“I will write peace in your wings, and fly you all over the world” – Sadako Sasaki
Over a decade ago, stepping out of an airplane at Kansai Airport, Osaka, I felt like I’d stepped into a different world. Little did I know that those few months would change the way I perceive the world.
In Japan, the present time of technology intertwines with the history of magnificent culture, where the red round pillars in shrines and pagodas adorned with kitsune (magical fox) and buddhas; the beautiful ochre-red autumn flows into the flaky whiteness of winter (my first ever winter and my first snow)… The Shinto rituals are practiced, however often without much acknowledgement. Shinto – originated and written using two Kanji characters: Shen and Dao, is often associated with the Buddhist Dao/Tao philosophy, although much earlier in history they existed as separate concepts.
As someone who loves understanding the ways in which societies express their belief and culture systems through the medium of language and the arts, I was completely absorbed in this intriguing phenomenon. I was astonished by the way the Japanese seemed to embrace polar opposites, using them to enrich their culture rather than abandoning them in conflict. The intricate layers of understanding co-exist harmoniously to accentuate each other. The understanding that to be in the light, we have to experience the dark, to be in high spirits we have to experience feeling down, in order to see the white we have to find our way through the black. The yin and yang, the harmonious balance. The understanding that absolute beauty is not the destination but rather the journey, i.e. the effort we put into the process of finding balance.

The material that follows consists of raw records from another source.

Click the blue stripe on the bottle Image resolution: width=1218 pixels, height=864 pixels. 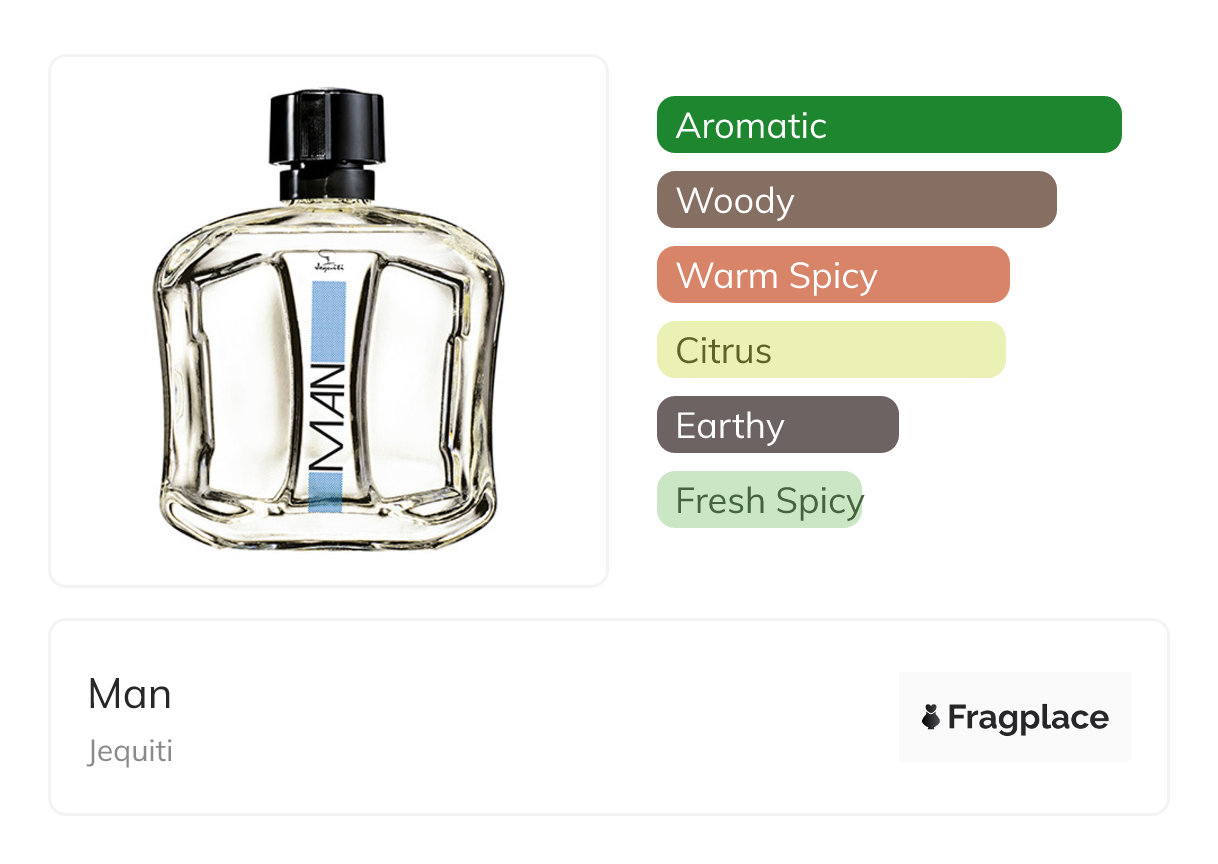(328, 397)
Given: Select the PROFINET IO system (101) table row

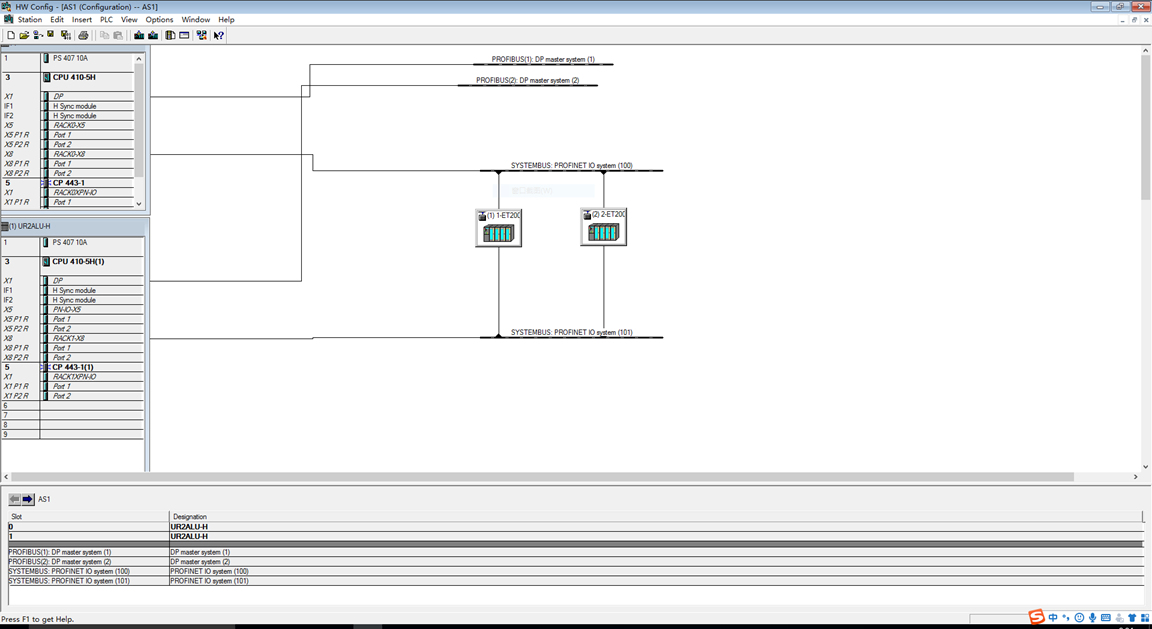Looking at the screenshot, I should [575, 581].
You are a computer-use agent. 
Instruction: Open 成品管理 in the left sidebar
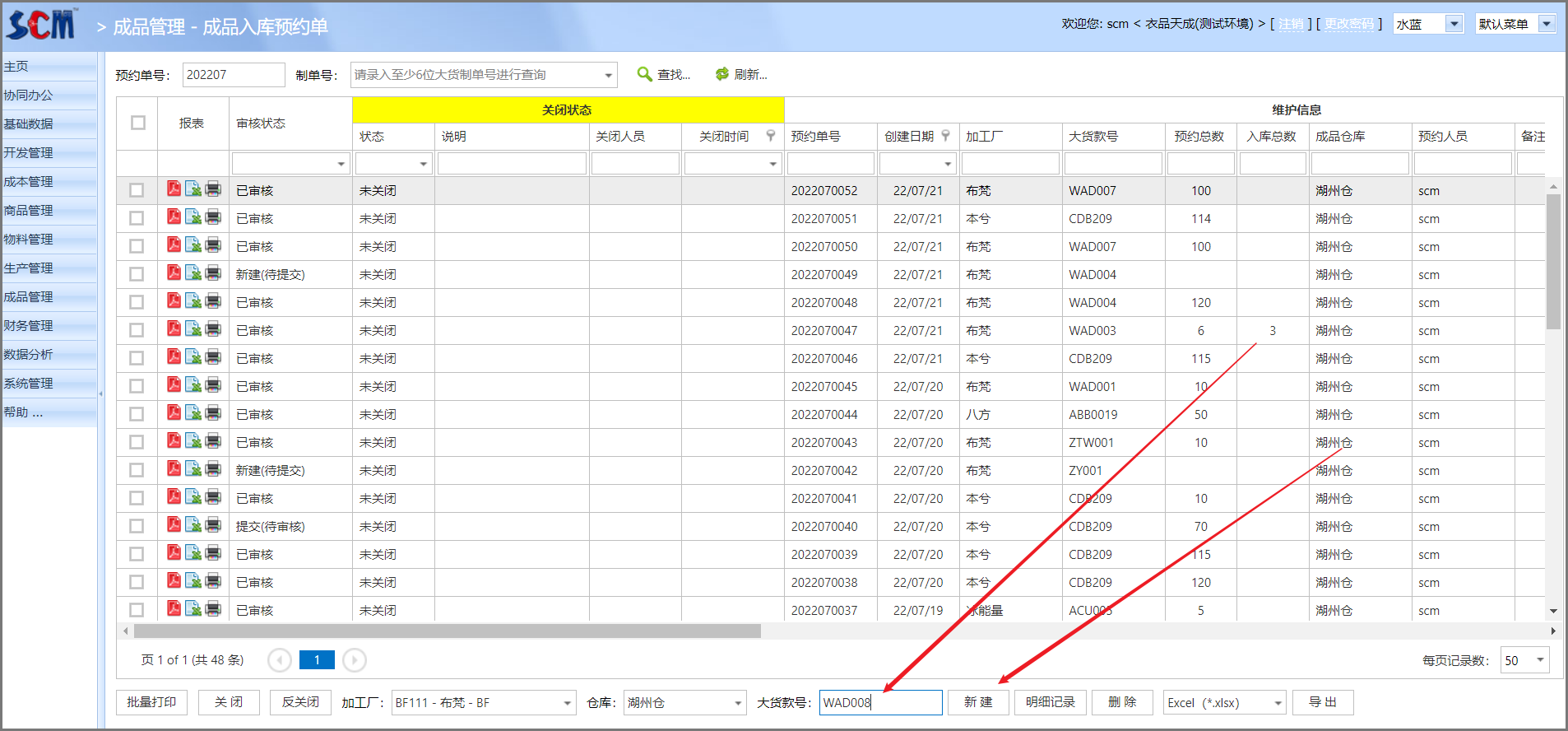tap(29, 296)
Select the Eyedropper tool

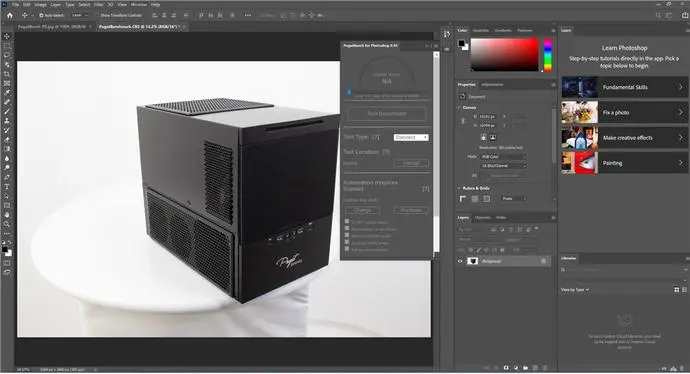pyautogui.click(x=7, y=93)
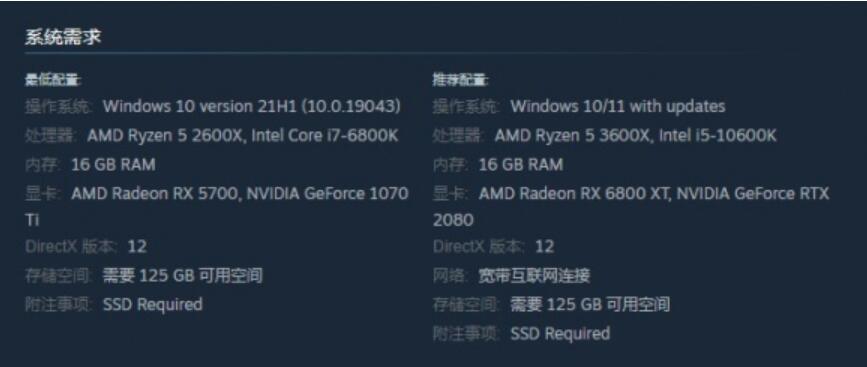Click the recommended DirectX 版本 12 entry

(493, 247)
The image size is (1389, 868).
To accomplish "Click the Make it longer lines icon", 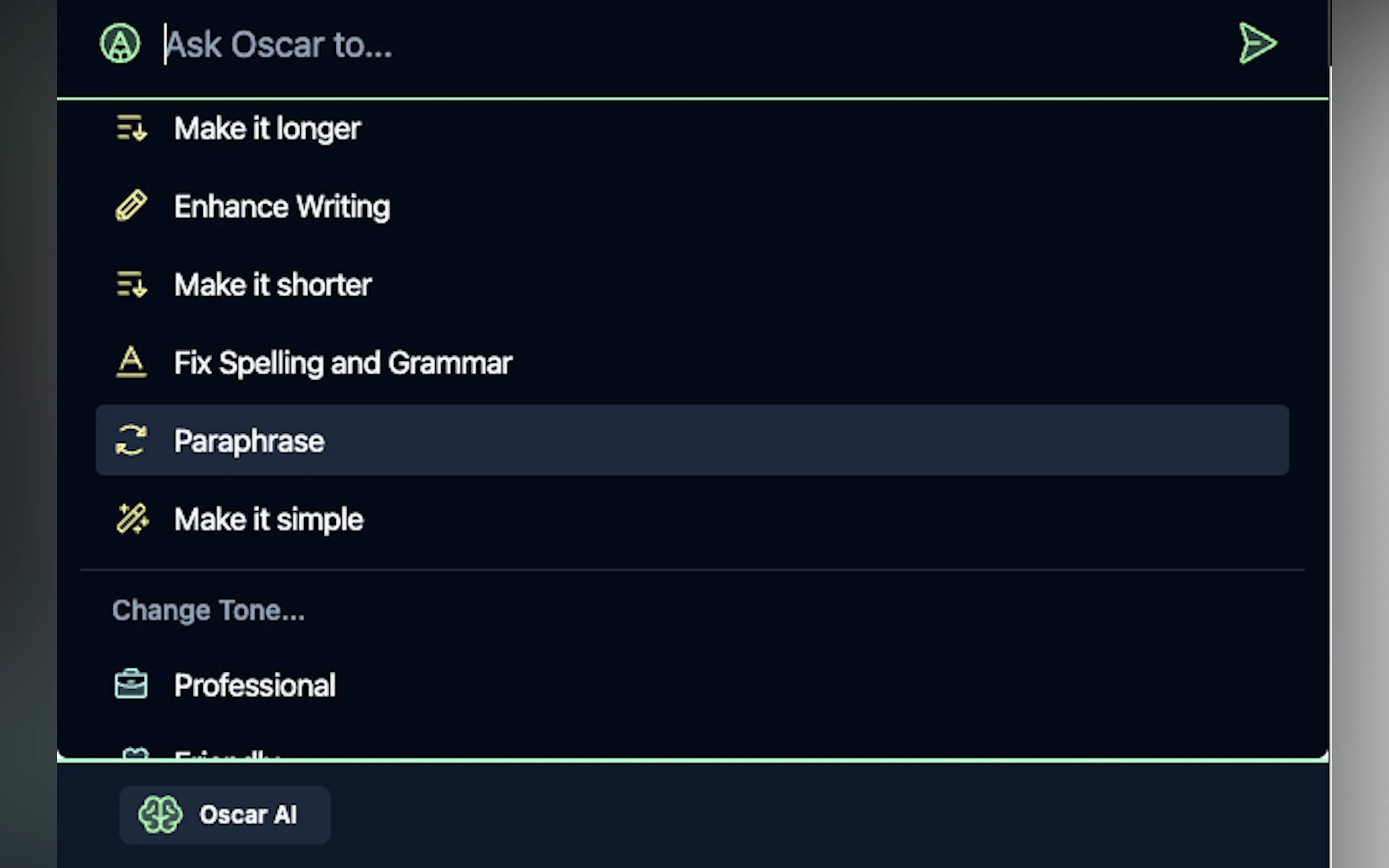I will click(131, 128).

Sometimes in life, we reach a junction which becomes one of the major turning points, shaping our personality. Mine was the time I spent in Osaka. For the first time, I learned to follow my heart. The price I paid for it was to turn my world upside down and throw away EVERYTHING I knew previously. Then I realized I knew nothing, I had no-one except myself. The advantage of being ‘upside down’ was knowing that the only way out of it was up. Nothing will get worse, I just needed patience and perseverance. In Dao “pain is inevitable, but suffering is a choice.” So after I finished grieving over my pain, I chose not to suffer any more. On my birthday that year, I wrote a quote from Sadako Sasaki in my diary, made a promise to myself, and took flight:
“I will write peace in your wings, and fly you all over the world.”
I was learning to follow my heart, to consciously choose not to suffer despite any pain coming my way. Accepting events lightly and patiently. Telling myself that any pain will eventually subside as long as I choose not to get attached to the suffering. Taking responsibility for creating my own happiness. Those were (and are) the greatest and hardest lessons I have ever learnt, and I am still learning them. Writing the words of peace and happiness over and over again in my heart and in my wings. The practise requires a lot of strength, perseverance, and integrity. Simply because “happiness is a choice, not a result. It lies in our own hands, we create it. It is not given by others”.